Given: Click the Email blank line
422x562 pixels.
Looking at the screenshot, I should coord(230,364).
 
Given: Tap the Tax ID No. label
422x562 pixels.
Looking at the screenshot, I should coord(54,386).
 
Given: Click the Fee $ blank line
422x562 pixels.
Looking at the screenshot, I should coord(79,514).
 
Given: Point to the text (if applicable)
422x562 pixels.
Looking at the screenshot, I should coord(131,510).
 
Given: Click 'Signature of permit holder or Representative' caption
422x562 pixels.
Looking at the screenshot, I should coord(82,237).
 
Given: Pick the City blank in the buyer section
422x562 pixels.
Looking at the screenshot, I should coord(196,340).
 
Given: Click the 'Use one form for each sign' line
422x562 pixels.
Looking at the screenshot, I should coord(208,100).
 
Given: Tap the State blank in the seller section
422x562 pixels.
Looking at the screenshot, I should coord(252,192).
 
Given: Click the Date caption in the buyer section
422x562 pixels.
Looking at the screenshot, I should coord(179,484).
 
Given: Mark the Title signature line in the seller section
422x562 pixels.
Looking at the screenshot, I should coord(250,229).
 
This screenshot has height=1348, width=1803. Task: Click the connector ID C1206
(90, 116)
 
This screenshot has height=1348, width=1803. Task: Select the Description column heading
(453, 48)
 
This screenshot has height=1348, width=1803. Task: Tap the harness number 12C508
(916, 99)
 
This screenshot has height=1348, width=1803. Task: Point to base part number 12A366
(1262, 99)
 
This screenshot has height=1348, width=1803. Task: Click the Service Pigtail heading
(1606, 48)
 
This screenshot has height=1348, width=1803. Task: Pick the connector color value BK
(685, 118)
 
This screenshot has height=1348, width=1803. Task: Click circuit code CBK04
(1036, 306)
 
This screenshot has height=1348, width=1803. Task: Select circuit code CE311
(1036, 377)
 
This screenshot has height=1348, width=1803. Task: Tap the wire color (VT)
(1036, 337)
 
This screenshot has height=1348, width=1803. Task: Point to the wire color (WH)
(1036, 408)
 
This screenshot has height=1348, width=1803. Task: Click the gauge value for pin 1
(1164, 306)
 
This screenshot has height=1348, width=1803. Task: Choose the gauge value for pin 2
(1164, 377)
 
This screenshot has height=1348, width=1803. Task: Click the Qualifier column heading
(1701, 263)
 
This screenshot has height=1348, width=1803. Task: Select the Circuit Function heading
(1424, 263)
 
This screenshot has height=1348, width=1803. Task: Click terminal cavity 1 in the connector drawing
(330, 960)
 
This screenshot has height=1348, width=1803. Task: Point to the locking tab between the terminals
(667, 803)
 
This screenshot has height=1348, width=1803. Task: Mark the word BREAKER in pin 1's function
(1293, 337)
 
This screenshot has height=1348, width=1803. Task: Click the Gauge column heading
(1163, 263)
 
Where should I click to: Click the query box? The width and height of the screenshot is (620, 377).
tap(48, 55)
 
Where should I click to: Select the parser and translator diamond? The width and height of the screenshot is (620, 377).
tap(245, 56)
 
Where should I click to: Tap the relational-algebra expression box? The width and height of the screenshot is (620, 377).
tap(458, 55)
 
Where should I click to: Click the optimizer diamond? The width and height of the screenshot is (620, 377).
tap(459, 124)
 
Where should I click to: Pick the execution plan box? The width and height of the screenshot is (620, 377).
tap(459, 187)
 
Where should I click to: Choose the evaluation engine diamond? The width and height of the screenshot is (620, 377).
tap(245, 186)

--- The exercise ---
Could you turn all the lines above into a numbered list, leaving out the blank ones?

--- Result of the exercise ---
1. Given: Click the Email blank line
2. 422x562 pixels.
3. Looking at the screenshot, I should coord(230,364).
4. Given: Tap the Tax ID No. label
5. 422x562 pixels.
6. Looking at the screenshot, I should coord(54,386).
7. Given: Click the Fee $ blank line
8. 422x562 pixels.
9. Looking at the screenshot, I should coord(79,514).
10. Given: Point to the text (if applicable)
11. 422x562 pixels.
12. Looking at the screenshot, I should coord(131,510).
13. Given: Click 'Signature of permit holder or Representative' caption
14. 422x562 pixels.
15. Looking at the screenshot, I should coord(82,237).
16. Given: Pick the City blank in the buyer section
17. 422x562 pixels.
18. Looking at the screenshot, I should coord(196,340).
19. Given: Click the 'Use one form for each sign' line
20. 422x562 pixels.
21. Looking at the screenshot, I should coord(208,100).
22. Given: Tap the State blank in the seller section
23. 422x562 pixels.
24. Looking at the screenshot, I should coord(252,192).
25. Given: Click the Date caption in the buyer section
26. 422x562 pixels.
27. Looking at the screenshot, I should coord(179,484).
28. Given: Mark the Title signature line in the seller section
29. 422x562 pixels.
30. Looking at the screenshot, I should coord(250,229).
31. This screenshot has height=1348, width=1803. Task: Click the connector ID C1206
32. (90, 116)
33. This screenshot has height=1348, width=1803. Task: Select the Description column heading
34. (453, 48)
35. This screenshot has height=1348, width=1803. Task: Tap the harness number 12C508
36. (916, 99)
37. This screenshot has height=1348, width=1803. Task: Point to base part number 12A366
38. (1262, 99)
39. This screenshot has height=1348, width=1803. Task: Click the Service Pigtail heading
40. (1606, 48)
41. This screenshot has height=1348, width=1803. Task: Pick the connector color value BK
42. (685, 118)
43. This screenshot has height=1348, width=1803. Task: Click circuit code CBK04
44. (1036, 306)
45. This screenshot has height=1348, width=1803. Task: Select circuit code CE311
46. (1036, 377)
47. This screenshot has height=1348, width=1803. Task: Tap the wire color (VT)
48. (1036, 337)
49. This screenshot has height=1348, width=1803. Task: Point to the wire color (WH)
50. (1036, 408)
51. This screenshot has height=1348, width=1803. Task: Click the gauge value for pin 1
52. (1164, 306)
53. This screenshot has height=1348, width=1803. Task: Choose the gauge value for pin 2
54. (1164, 377)
55. This screenshot has height=1348, width=1803. Task: Click the Qualifier column heading
56. (1701, 263)
57. This screenshot has height=1348, width=1803. Task: Select the Circuit Function heading
58. (1424, 263)
59. This screenshot has height=1348, width=1803. Task: Click terminal cavity 1 in the connector drawing
60. (330, 960)
61. This screenshot has height=1348, width=1803. Task: Point to the locking tab between the terminals
62. (667, 803)
63. This screenshot has height=1348, width=1803. Task: Mark the word BREAKER in pin 1's function
64. (1293, 337)
65. This screenshot has height=1348, width=1803. Task: Click the Gauge column heading
66. (1163, 263)
67. Where should I click to: Click the query box? The width and height of the screenshot is (620, 377).
68. tap(48, 55)
69. Where should I click to: Select the parser and translator diamond? The width and height of the screenshot is (620, 377).
70. tap(245, 56)
71. Where should I click to: Tap the relational-algebra expression box? The width and height of the screenshot is (620, 377).
72. tap(458, 55)
73. Where should I click to: Click the optimizer diamond? The width and height of the screenshot is (620, 377).
74. tap(459, 124)
75. Where should I click to: Pick the execution plan box? The width and height of the screenshot is (620, 377).
76. tap(459, 187)
77. Where should I click to: Choose the evaluation engine diamond? The width and height of the screenshot is (620, 377).
78. tap(245, 186)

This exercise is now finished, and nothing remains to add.